Optimize data retrieval strategies. Accelerate queries and enforce data integrity with high-performance indexes.
Indexes are essential for query performance in SoliDB. Without an index, SDBQL queries with FILTER conditions must perform a full collection scan, which becomes slower as the collection grows.
Primary Index
Every collection in SoliDB automatically has a Primary Index on the _key attribute.
Unique: The `_key` is guaranteed to be unique within a collection.
Automatic: Created automatically when the collection is created. Cannot be deleted.
Fastest Access: Retrieving a document by its `_key` is the most efficient operation (O(1)).
Hash Index
A Hash Index provides constant-time O(1) lookups for exact matches. It is the fastest index type but supports only equality comparisons (`==`).
Best For
Exact match lookups
High cardinality fields (e.g. UUIDs, email)
Uniqueness constraints
Limitations
No range queries (`>`, `<`)
No sorting
Bloom Filter
A Bloom Filter is a space-efficient probabilistic data structure that is used to test whether an element is a member of a set. It may return false positives, but never false negatives.
Best For
Determining if a document might exist before performing expensive lookups.
Large datasets where memory efficient membership testing is needed.
Characteristics
No False Negatives: If it says "no", the element is definitely not in the set.
False Positives: Might say "yes" when the element is not there.
A Cuckoo Filter is an advanced probabilistic data structure that improves upon Bloom filters by supporting item deletion and providing higher space efficiency for low false positive rates.
Best For
Workloads requiring both insertion and deletion of indexed items.
High-performance probabilistic set membership tests.
A Persistent Index is a sorted index stored on disk (using RocksDB/SkipLists) that allows for fast lookups, range queries (`<`, `<=`, `>=`, `>`), and sorting.
Unique ConstraintsEnforce unique values for fields.
Compound Indexes: SoliDB supports multi-field (compound) indexes.

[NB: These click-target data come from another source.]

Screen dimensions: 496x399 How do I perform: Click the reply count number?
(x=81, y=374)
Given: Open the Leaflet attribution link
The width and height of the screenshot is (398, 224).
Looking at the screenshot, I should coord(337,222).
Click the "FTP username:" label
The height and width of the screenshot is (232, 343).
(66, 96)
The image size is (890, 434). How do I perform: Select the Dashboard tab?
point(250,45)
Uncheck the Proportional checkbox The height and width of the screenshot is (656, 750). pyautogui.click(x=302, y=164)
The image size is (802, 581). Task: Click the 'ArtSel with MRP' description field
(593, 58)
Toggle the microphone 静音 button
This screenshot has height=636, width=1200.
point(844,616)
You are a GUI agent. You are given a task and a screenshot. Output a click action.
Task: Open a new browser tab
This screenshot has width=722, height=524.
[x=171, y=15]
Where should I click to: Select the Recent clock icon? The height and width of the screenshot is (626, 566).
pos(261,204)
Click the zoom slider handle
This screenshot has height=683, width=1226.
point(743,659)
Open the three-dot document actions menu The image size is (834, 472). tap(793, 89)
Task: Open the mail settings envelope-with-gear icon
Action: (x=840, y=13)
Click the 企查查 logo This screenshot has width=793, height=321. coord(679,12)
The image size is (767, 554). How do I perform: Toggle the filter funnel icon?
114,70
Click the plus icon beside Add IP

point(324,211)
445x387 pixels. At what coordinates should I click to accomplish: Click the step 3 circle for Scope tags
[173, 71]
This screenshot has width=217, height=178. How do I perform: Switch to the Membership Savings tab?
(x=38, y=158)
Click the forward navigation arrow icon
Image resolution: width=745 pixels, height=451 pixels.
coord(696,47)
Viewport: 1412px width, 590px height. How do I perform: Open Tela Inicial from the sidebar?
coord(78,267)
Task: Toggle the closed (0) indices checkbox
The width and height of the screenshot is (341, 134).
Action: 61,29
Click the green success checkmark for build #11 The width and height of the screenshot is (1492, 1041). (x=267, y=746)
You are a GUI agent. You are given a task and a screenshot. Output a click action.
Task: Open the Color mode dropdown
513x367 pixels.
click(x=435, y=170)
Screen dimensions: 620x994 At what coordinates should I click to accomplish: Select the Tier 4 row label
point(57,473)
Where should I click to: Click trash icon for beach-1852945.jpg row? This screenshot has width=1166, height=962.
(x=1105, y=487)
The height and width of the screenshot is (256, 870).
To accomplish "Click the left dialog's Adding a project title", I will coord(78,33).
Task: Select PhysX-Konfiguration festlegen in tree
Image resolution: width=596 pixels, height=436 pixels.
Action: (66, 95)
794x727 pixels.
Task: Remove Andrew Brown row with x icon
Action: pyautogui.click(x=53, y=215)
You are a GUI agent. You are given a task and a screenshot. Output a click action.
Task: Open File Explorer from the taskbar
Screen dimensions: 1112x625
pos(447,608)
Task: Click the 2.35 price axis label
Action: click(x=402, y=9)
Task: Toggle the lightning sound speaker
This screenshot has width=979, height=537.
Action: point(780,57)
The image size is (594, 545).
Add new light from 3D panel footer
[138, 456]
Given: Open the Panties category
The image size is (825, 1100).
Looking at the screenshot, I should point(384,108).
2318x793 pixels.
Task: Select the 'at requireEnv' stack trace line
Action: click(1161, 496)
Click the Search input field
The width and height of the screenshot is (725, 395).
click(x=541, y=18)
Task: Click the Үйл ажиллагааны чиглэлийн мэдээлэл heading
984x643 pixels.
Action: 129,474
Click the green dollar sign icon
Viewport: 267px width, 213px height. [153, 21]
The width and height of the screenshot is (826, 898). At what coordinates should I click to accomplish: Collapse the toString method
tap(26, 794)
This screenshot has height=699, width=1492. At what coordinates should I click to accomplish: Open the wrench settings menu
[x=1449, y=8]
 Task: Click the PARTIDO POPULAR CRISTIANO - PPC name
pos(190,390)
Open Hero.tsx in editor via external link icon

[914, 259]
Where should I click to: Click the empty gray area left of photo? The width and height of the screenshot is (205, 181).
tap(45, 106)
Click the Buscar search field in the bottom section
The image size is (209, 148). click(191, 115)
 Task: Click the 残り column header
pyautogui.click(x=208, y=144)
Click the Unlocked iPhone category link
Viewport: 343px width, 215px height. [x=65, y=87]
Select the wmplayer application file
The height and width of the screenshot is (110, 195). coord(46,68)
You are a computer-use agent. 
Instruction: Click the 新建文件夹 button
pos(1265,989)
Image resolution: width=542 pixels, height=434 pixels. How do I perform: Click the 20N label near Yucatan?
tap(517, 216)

Use the fields array to specify multiple fields.
Columnar Index
A Columnar Index stores data column-by-column rather than row-by-row. This layout is highly optimized for analytical queries (OLAP), aggregations, and scanning large datasets where only a subset of attributes is needed.
Best For
Analytics & Reporting
Aggregations (SUM, AVG, COUNT)
Queries on specific fields across many docs
Characteristics
High Compression: Similar data is stored contiguously, allowing for excellent compression ratios.
Fast Scans: Reads only the necessary columns, minimizing I/O.
Index Subtypes
Columnar indexes support specialized subtypes to further optimize specific access patterns:
MinMax
Stores min/max values per chunk. Excellent for range queries on time-series or sorted data.
Bitmap
Efficient for low-cardinality columns (e.g. status, category) and boolean fields.
Bloom
Probabilistic existence check to skip chunks that definitely don't contain the value.
Sorted
Keeps data physically sorted. Ideal for primary keys or frequently ranged columns.
A Vector Index enables semantic search by indexing high-dimensional vectors (embeddings). It uses HNSW (Hierarchical Navigable Small World) graphs for fast Approximate Nearest Neighbor (ANN) search.
A Fulltext Index allows for fuzzy search and relevance scoring on text fields. It uses BM25 scoring and n-gram tokenization to find relevant documents even with typos or partial matches.
A Compound Index spans multiple fields, enabling efficient queries that filter on field combinations. The order of fields matters for prefix-based lookups.
A compound index on ["a", "b", "c"] can accelerate queries filtering on:
a alone
a AND b
a AND b AND c
b or c alone (must include leading field)
Geo Spatial Index
A Geo Spatial Index accelerates queries involving geographic coordinates (latitude and longitude). It uses an R-Tree structure to efficiently find points within a radius or bounding box.
Field Format
The indexed field should contain an array with two numbers: [latitude, longitude].
"location": [48.8566, 2.3522] // Paris
Accelerated Queries
Queries using DISTANCE or GEO_DISTANCE will automatically utilize the index if available.
FOR place IN locations
FILTER DISTANCE(place.loc[0], place.loc[1], 48.85, 2.35) < 1000
RETURN place
TTL Index (Time-To-Live)
A TTL Index automatically removes documents from the collection after a certain amount of time. This is useful for caching, session management, or storing temporary logs.
How it works
A background thread periodically checks the index and removes expired documents. The `expireAfter` value defines the time in seconds.
Usage
expireAfter: 3600
Documents expire 1 hour after creation/update.
Sparse Behavior
All SoliDB indexes are implicitly sparse. Documents where the indexed field is null or missing are not added to the index.
When Documents Are Indexed
Field exists with a value → Indexed
Field is null → Not indexed
Field is missing → Not indexed
Compound Indexes
For compound indexes on multiple fields, a document is indexed if at least one field has a non-null value.